Terribly Boring I: the Keirsey Temperament Sorter and the theory of democracy

Welcome to the first in my new Terribly Boring series, an extended tour of the pointless back alleys of the brain in which I expound two entirely separate thought systems, collide them forcibly and sweepingly with one another and see what happens. None of this, you understand, is to any real purpose beyond keeping me off the streets, but I venture to hope that it may occasionally induce exasperation, pity or puzzlement in you, the reader . . .
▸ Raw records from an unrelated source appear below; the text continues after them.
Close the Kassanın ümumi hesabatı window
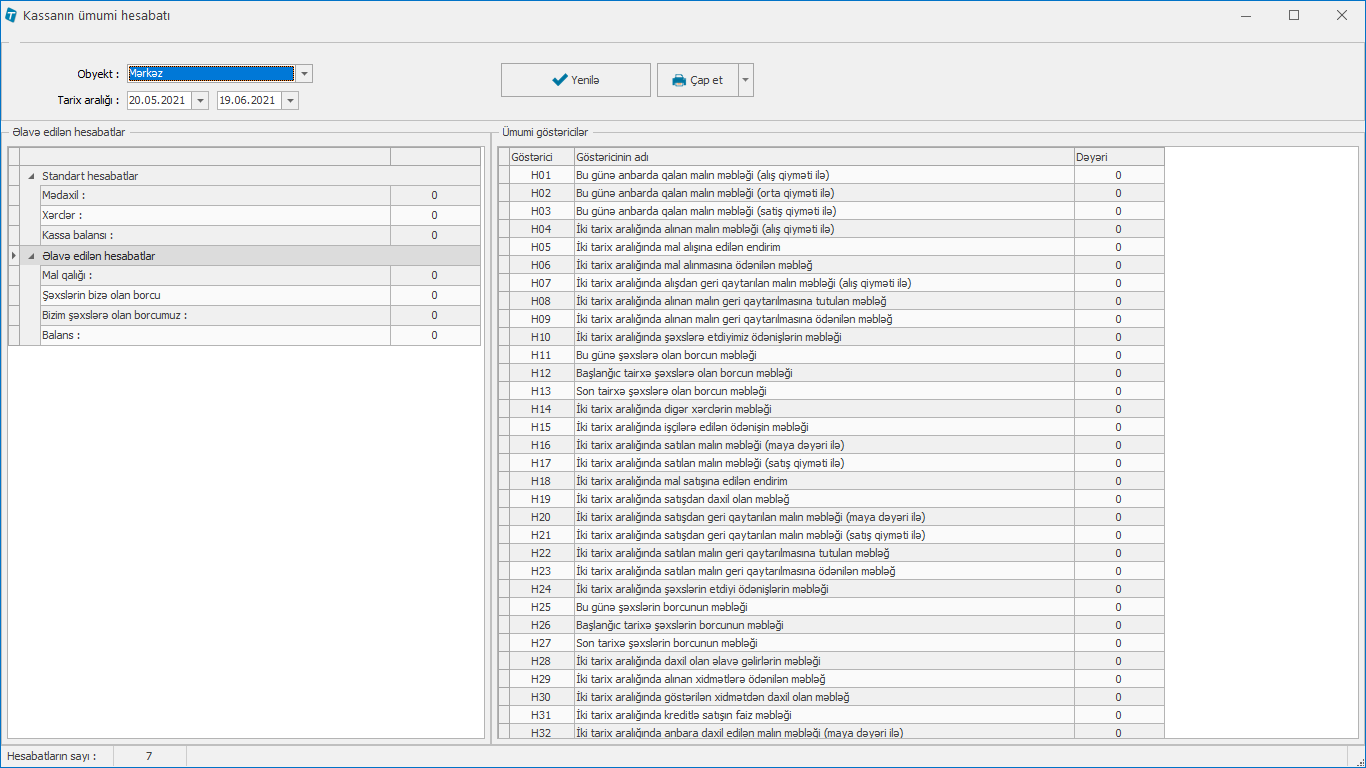This screenshot has width=1366, height=768. pos(1341,15)
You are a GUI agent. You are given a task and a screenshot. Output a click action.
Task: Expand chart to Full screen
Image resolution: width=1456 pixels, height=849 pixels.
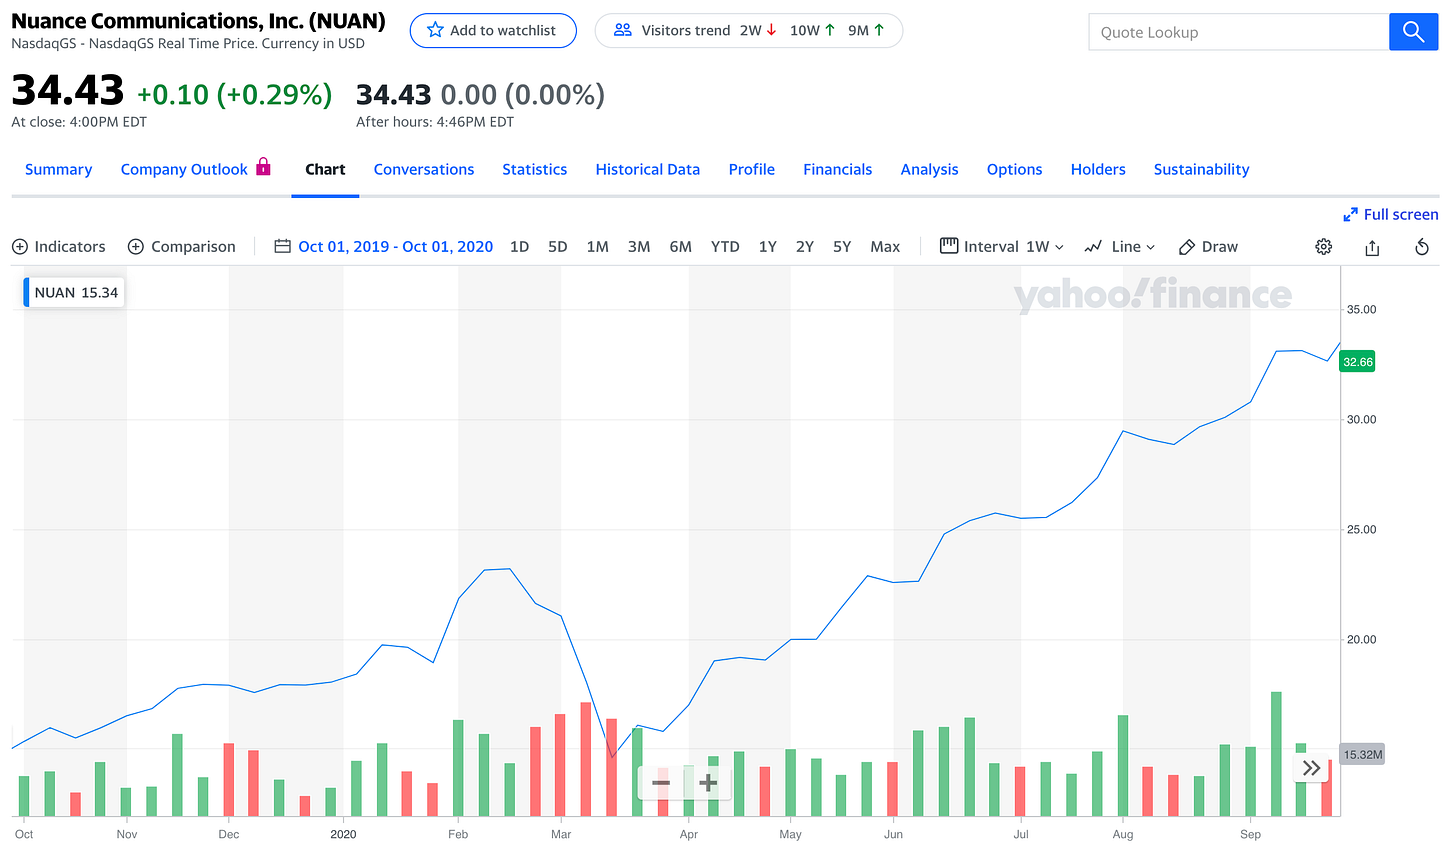1390,214
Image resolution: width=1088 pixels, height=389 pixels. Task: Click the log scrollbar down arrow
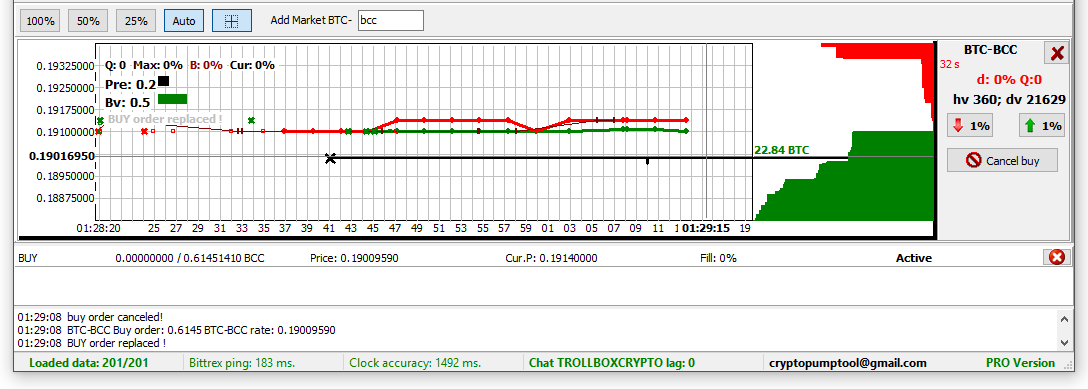1064,343
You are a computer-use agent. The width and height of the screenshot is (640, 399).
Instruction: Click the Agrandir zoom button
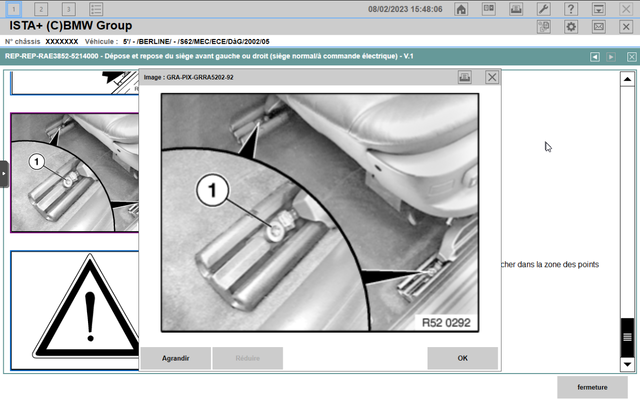tap(176, 358)
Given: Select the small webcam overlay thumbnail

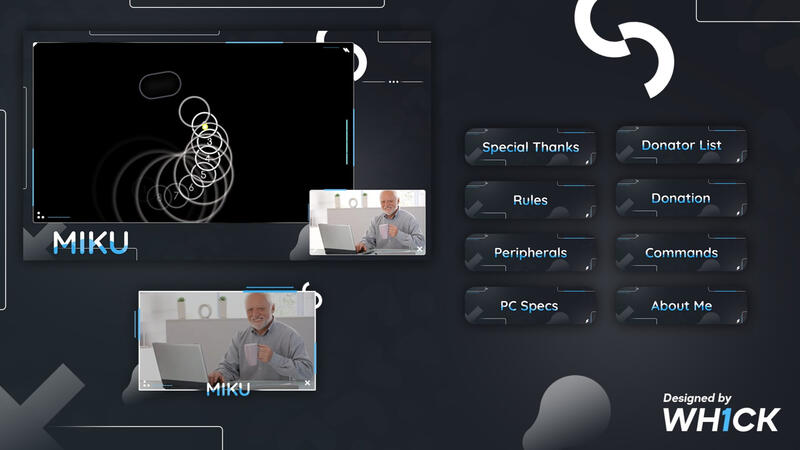Looking at the screenshot, I should point(367,222).
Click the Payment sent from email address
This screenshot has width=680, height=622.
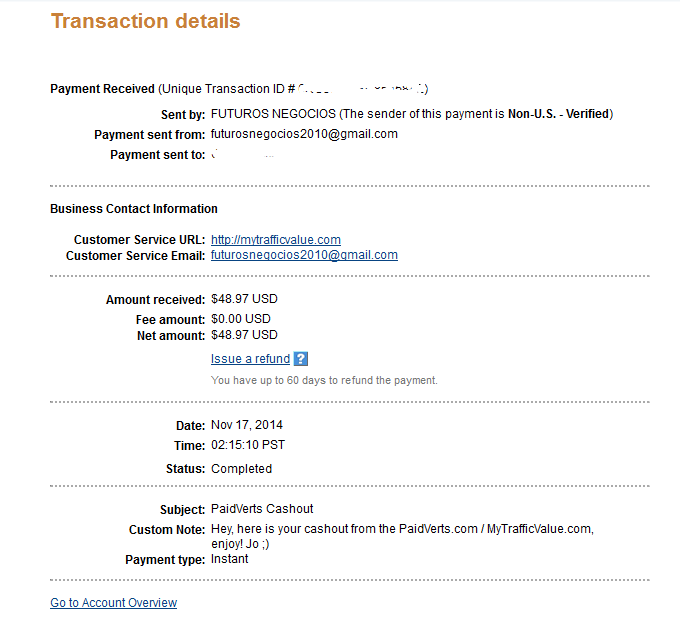304,134
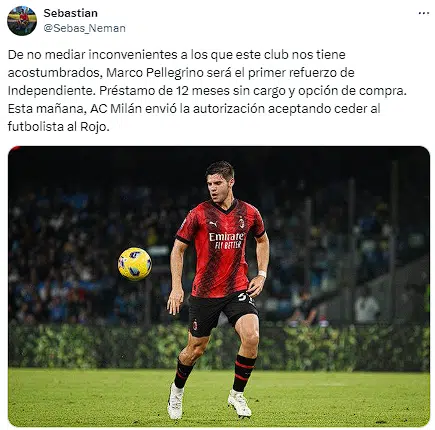435x430 pixels.
Task: Click the shirt number on the player's shorts
Action: click(x=246, y=298)
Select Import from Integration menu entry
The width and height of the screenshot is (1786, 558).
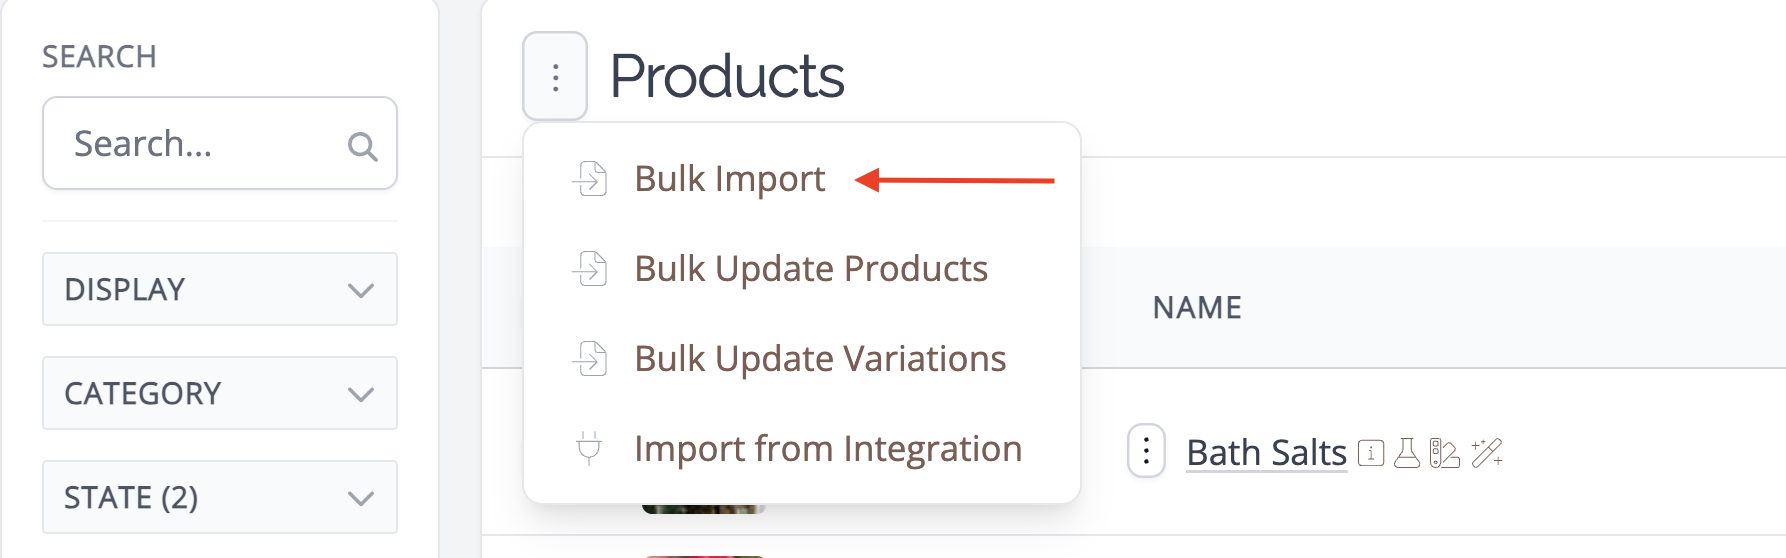pyautogui.click(x=828, y=449)

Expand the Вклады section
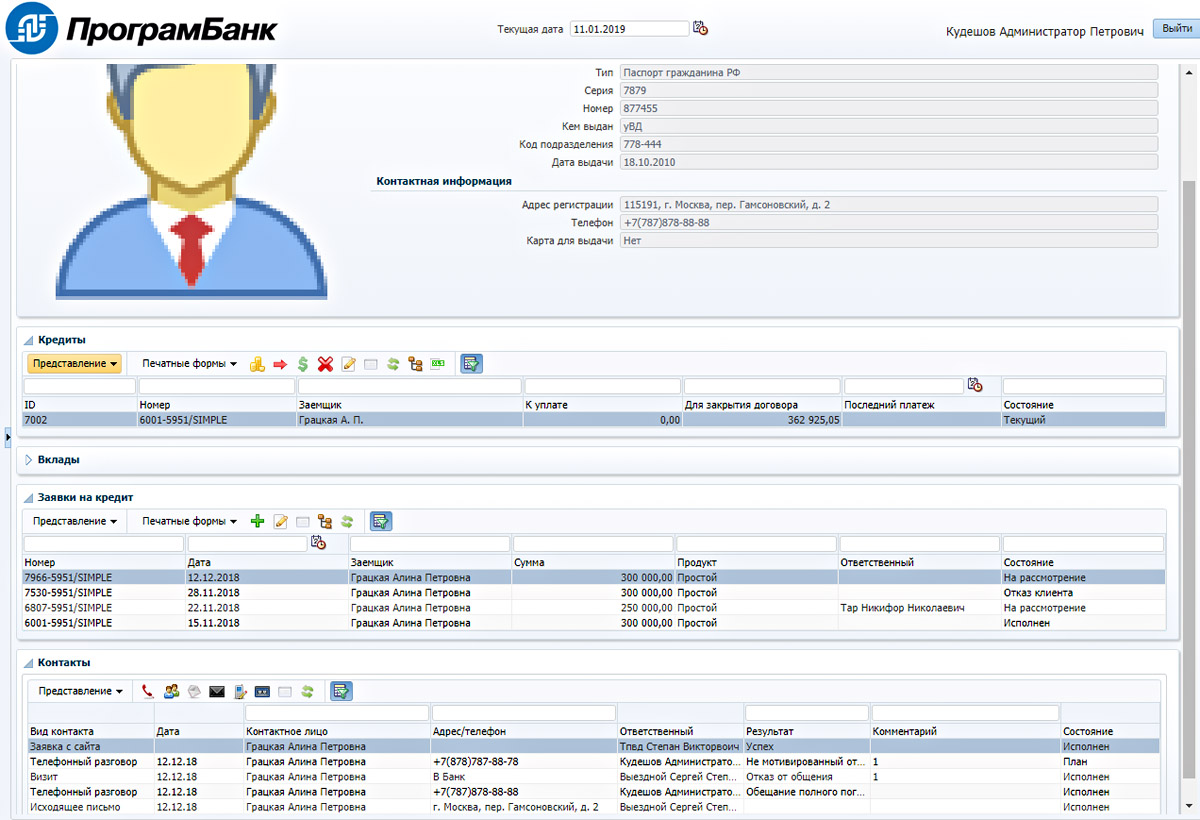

This week, Jungian psychological type-casting and democratic theory. You’re all quite grown-up enough to Wiki for yourselves, but here are the points which are relevant here:


Our particular form of democracy is founded on the principle that representatives can and will act in the best interests of the people, using powers that go beyond the literal proxy sense of representative. Whether this always necessarily means according to the people’s actual wishes on any one subject is a moot point. The consensus, given that our representatives are in place for a long cycle of time, is that actual wishes are not always taken into account. Actual participatory democracy by the people in governance and formulation of policy is very limited, and is becoming more so under the current government.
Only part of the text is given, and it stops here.